Nas horas em que passei mais sozinha, deixava o calor do seu cantinho para ir-se aninhar próximo a mim, enroscado em si mesmo, e ficar “pastorando”, vigilante e fiel, como se asseverasse com o silencioso gesto: “Agüenta firme! Eu estou aqui”.

Quero te dizer, meu amigo, que, mesmo havendo tanta diferença entre nós, foste nos tempos mais difíceis a melhor companhia que eu poderia aspirar. Ninguém mais amigo e leal; ninguém mais amoroso e compreensivo que tu. Ninguém mais paciente e que exigisse tão pouco de mim quando eu pouco tinha a dar.

Com um jeito próprio de me acompanhar, ninguém me faria sentir mais segura e protegida do que tu, nos momentos de total isolamento que vivenciei, como naquela noite em que retornamos sozinhos, eu e tu, de Recife a Maceió, pelo litoral.

Recordo-me da tua mãozinha miúda, tocando-me o braço esquerdo, apoiado à janela do carro, nas imediações de Maragogi. Ninguém mais, além de nós dois, avançava, sob o gigante céu estrelado, por aquela estrada. A despeito disso e, apesar do receio que eu não poderia deixar de ter, permaneceste firme ao meu lado, o corpinho colado ao meu braço e a cabeça voltada para fora da janela, aspirando o ar da noite.

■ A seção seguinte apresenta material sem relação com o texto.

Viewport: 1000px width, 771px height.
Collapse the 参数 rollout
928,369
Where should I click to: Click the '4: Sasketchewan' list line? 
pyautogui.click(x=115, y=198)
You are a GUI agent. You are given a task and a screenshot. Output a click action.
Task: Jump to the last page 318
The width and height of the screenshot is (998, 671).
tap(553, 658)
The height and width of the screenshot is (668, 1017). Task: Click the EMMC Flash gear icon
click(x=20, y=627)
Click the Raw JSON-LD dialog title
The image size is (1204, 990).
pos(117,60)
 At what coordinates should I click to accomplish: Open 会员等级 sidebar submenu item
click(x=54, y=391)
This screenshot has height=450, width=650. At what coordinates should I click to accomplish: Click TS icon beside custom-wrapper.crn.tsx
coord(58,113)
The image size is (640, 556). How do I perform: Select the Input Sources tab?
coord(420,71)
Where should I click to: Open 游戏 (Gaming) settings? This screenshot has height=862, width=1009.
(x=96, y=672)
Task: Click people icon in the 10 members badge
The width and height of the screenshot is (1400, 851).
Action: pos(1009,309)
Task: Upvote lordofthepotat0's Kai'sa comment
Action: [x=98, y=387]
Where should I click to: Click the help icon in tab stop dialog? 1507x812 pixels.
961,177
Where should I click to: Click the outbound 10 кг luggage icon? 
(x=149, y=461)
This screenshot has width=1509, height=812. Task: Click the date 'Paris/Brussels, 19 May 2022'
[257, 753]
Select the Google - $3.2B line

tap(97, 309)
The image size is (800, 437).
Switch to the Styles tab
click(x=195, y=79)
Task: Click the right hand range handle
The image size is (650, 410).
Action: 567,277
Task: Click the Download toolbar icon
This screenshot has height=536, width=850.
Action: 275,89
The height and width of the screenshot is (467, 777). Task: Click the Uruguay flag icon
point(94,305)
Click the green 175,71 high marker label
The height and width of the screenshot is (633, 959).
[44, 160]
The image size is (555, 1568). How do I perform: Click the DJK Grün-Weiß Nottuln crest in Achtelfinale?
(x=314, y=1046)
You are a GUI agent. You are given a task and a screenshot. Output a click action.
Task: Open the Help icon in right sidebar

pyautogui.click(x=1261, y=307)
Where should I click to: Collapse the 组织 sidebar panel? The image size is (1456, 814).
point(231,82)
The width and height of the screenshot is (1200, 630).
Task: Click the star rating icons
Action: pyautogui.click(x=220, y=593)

A tua presença e a perfeita harmonia com o universo davam-me a sensação de ter alguém muito querido me segurando o braço e dizendo: “Não temas! Eu estou aqui”. Olhava as estrelas pintadas na folha negra do céu, sentindo o teu calor na minha pele, e tinha a certeza de não estar só.

Sim! Estiveste comigo o tempo todo, companheiro velho, neste e em outros muitos momentos. Por isso quero que saibas que, apesar de não te tratar com a mesma efusividade com que sempre me abraças, eu te amo a meu modo. Se, às vezes, apenas te olho pelo canto do olho, como agora, é para não macular os teus sonhos...

Mas me perdoa se te falo assim, da vida e da morte, com tanta naturalidade. É que tenho aprendido, desde muito cedo, a me despedir...

Não! Não me olha como se estivesse diante de um “deus das pequenas coisas” ou como se fosse tu a personificação imediata desse deus. Olha-me como alguém que, lidando com as perdas, se propõe a alcançar o infinito de si mesma. Pois é também contigo, meu cãozinho, que estou aprendendo a difícil, mas imprescindível, arte de conservar os afetos, deixando-os partir. Porque o amor é feito animal silvestre, que prescinde da liberdade para crescer e se reproduzir.

Por isso, meu velho, eu me mantenho em vigília e, como já fizeste incontáveis vezes, te observo em silêncio, como se dissesse: - Agüenta firme! Eu estou aqui.